The republican Labour MP Willie Hamilton once asked what Princess Margaret was for, and I think it’s now time to ask the same of the Liberal Democrats.
I have fought them for over twenty years and still don’t have a firm grasp of what they actually stand for, other than being in favour of what is popular and against what isn’t. Although provocative I wouldn’t consider it inappropriate to describe them as political prostitutes, and contend that the 2015 general election campaign proves my point.
Until soon after the First World War the country was governed by the Conservatives or Liberals, both of which broadly accepted the prevailing economic settlement, although with the latter to the left of the former. The formation of the Labour Party and adoption of Clause IV in its 1918 constitution provided an alterative economic model and by 1922, following enlargement of the franchise, the Liberals had declined to become the third party. In 1945 they had twelve MPs, and had fallen to to five by 1957.

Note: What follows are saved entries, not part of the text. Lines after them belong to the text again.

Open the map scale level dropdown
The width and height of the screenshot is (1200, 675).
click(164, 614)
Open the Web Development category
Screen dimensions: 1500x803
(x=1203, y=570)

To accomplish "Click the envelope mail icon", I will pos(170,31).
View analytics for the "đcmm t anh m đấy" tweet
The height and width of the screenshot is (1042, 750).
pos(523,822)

Revival from the 1960s onwards resulted in modest growth, and the party elected twenty three MPs in alliance with the SDP in 1983. A slight decline meant that the newly-merged Liberal Democrats returned twenty MPs in 1992, subsequently increasing to forty six in 1997, fifty two in 2001 and sixty two in 2005, peaking at sixty three by the 2010 election.
However, this progression was based – as many know from long and bitter experience – on somewhat unsavoury foundations, as exemplified by the Association of Liberal Democrat Councillors’ (in)famous “Effective Opposition” handbook which, amongst other things, exhorted them to “be wicked, act shamelessly, stir endlessly”.
It also advised that “Positive campaigning will NOT be enough to win control of the council.” and that “you can secure support from voters who normally vote Tory by being effectively anti-Labour and similarly in a Tory area secure Labour votes by being anti-Tory.”
Contrary to the impression carefully presented by senior Liberal Democrats, my experience is that many activists are somewhat low forms of life who find truth a difficult concept.
The protest vote has always been fertile ground as, in a small crowded island, many find it easier to articulate what they don’t want rather than what they do. Virtually everybody accepts the need for more housing – as long as it’s not near them.
In essence their electoral philosophy had two pillars; unabashed populism coupled with the protest vote, which is a good manifesto for opposition and getting elected but potentially difficult afterwards.
In local government excuses are easy: if you’re in opposition you blame the administration, if you’re in administration you blame the government. This is, of course, predicated on not being in government.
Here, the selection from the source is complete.